La nueva avenida que seguían conducía a una plazoleta desde la que arrancaba otro camino que llegaba derecho a Charenton. No había tiempo que perder; era preciso atravesar la plazoleta. Por un instante Harmental creyó distinguir unas sombras que se movían en la oscuridad, pero al momento aquella visión desapareció como por ensalmo y el coche prosiguió su ruta sin impedimentos.

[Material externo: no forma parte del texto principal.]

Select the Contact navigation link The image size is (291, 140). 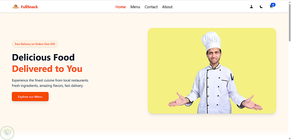pos(151,7)
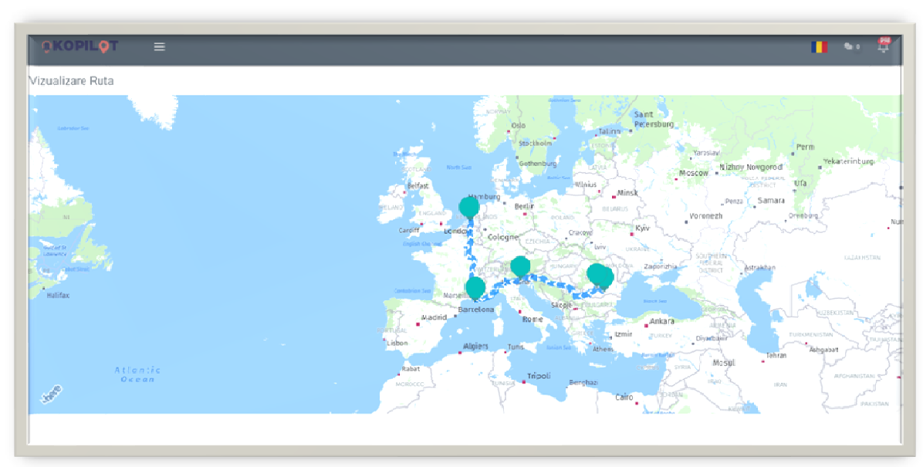The width and height of the screenshot is (923, 467).
Task: Select the teal marker in northern Italy
Action: pyautogui.click(x=521, y=266)
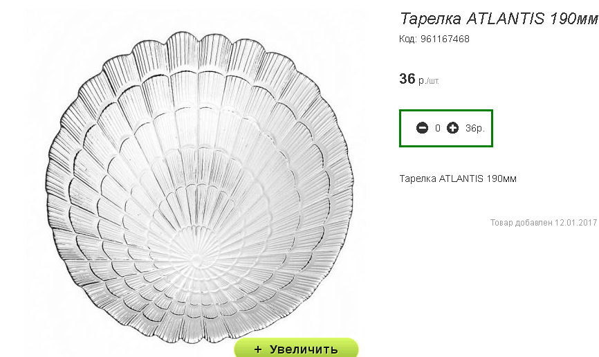
Task: Click the 36р. total in the quantity box
Action: click(475, 129)
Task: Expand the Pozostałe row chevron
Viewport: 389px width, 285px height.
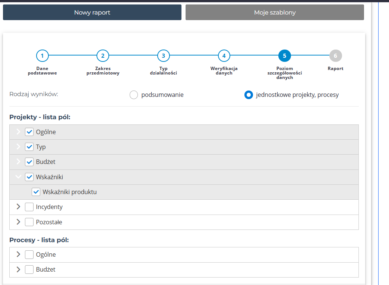Action: (x=18, y=222)
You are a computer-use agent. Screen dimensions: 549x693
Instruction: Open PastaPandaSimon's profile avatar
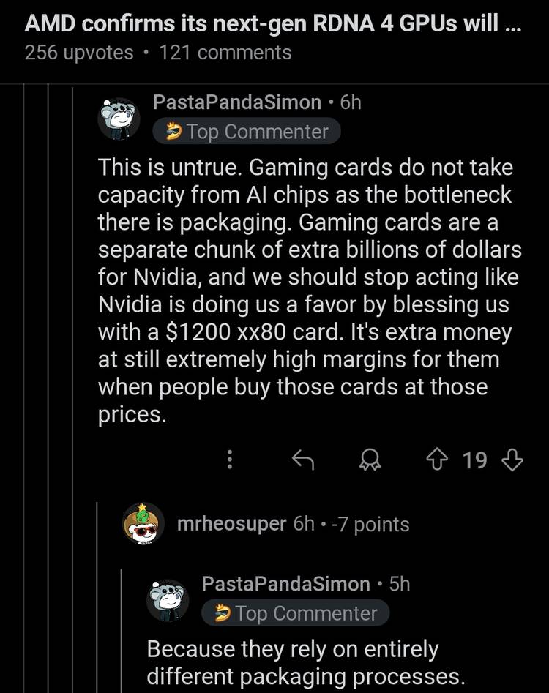pyautogui.click(x=120, y=118)
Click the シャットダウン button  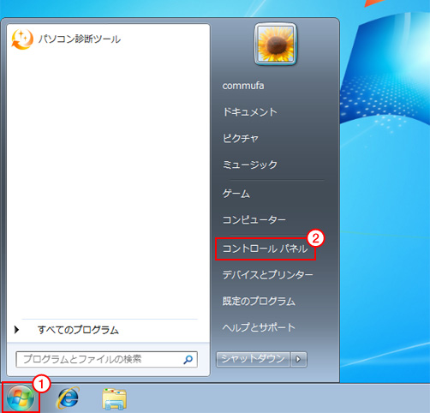click(253, 359)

Llegados a la encrucijada, Harmental se dio cuenta de algo muy extraño: una especie de vallas cerraban todos los caminos que de ella salían. Era evidente que algo grave ocurría. Harmental paró el coche, quiso dar marcha atrás y retroceder por donde habían venido, pero una valla igual a las otras se había cerrado detrás de él. En el mismo instante se dejaron oír las voces de Laval y de Valef.
—¡Estamos rodeados! ¡Sálvese quién pueda!

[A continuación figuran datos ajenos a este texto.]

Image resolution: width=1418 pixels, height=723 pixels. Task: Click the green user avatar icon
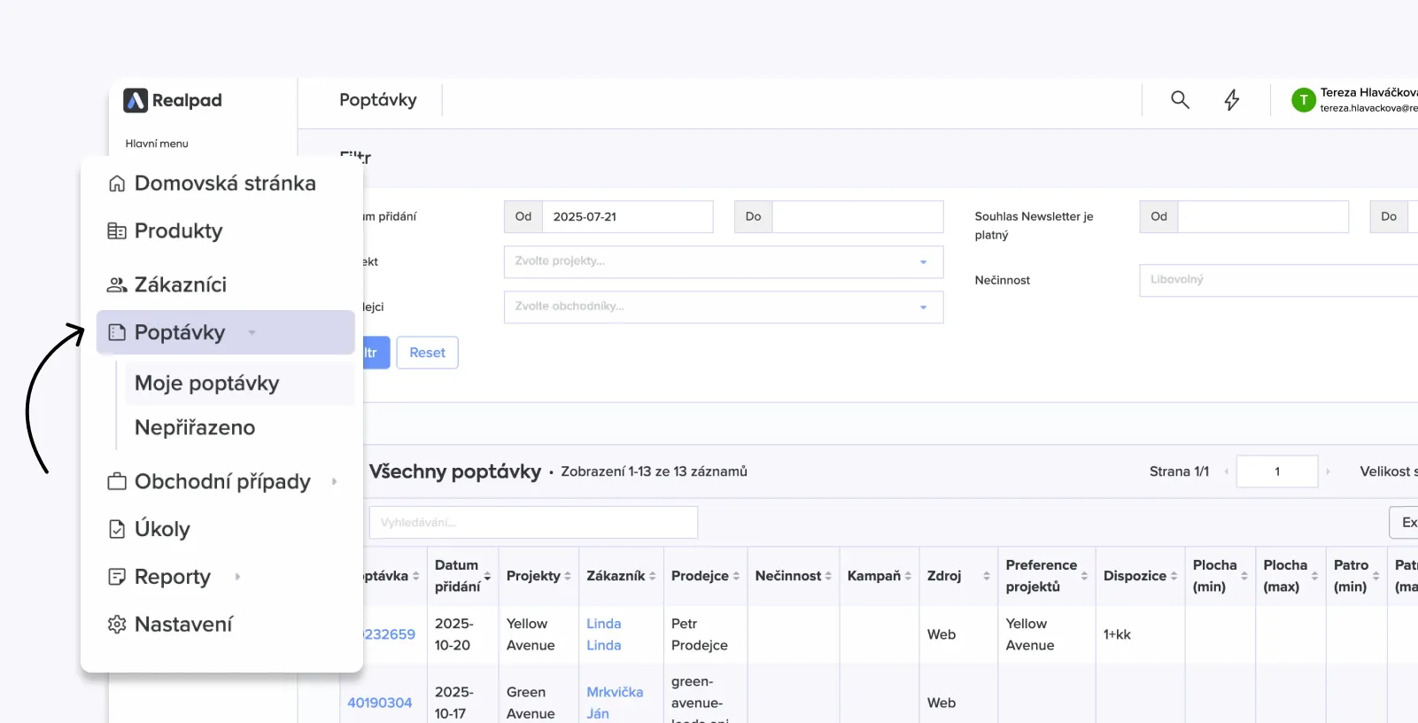click(1303, 100)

Ambos abandonaron el carruaje, hicieron saltar a sus caballos por encima de las barreras, y se perdieron en la oscuridad. No pudo hacerlo así Harmental, que montaba un caballo de tiro. Viendo que era el único recurso que le quedaba, clavó con furia las espuelas en los ijares del caballo, y se abalanzó, con la cabeza baja y una pistola en cada mano, dispuesto a embestir contra la barrera más próxima. Pero apenas había recorrido diez pasos cuando una bala de mosquetón alcanzó a su caballo en la cabeza, y el corcel cayó derribado, arrastrando a Harmental, que quedó con una pierna apresada bajo el cuerpo de su montura.

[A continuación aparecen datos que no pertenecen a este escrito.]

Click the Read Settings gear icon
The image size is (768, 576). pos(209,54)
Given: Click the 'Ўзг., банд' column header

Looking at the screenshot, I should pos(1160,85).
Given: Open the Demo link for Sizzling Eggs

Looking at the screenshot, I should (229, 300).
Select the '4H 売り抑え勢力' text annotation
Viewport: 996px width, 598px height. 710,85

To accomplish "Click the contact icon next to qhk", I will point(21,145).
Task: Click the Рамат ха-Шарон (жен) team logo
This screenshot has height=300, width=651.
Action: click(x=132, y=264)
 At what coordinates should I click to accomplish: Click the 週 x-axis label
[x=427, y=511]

De la oscuridad surgieron ocho o diez caballeros, echaron pie a tierra y se arrojaron sobre Harmental; dos mosqueteros le asieron por los brazos y otros cuatro le sacaron de debajo del caballo. El pretendido regente bajó del coche; era un criado disfrazado con ropas de su amo. Su puesto fue ocupado por Harmental; dos oficiales tomaron asiento a su lado. Otro caballo fue enganchado, y el coche se puso de nuevo en marcha, escoltado por un escuadrón de mosqueteros. Un cuarto de hora después, las ruedas del carruaje hacían retemblar las maderas de un puente levadizo; una pesada puerta giraba en sus goznes, y Harmental se encontró en una galería sombría, al final de la cual esperaba un oficial que llevaba las charretas de coronel.
Era el señor de Launay, gobernador de la Bastilla.
Si nuestros lectores desean saber cómo se había descubierto el complot, bastará que recuerden la conversación que Dubois mantuvo con la Fillon. La comadre sospechaba que Roquefinnette se hallaba mezclado en algún negocio turbio y había confiado sus recelos al ministro, a condición de que se dejase con vida a su capitán. Pocos días después había visto a Harmental en su casa. Subió tras él y desde la habitación vecina a la del malogrado capitán, mediante el simple ardid de un agujero en el tabique, pudo oír todo lo que el caballero había hablado.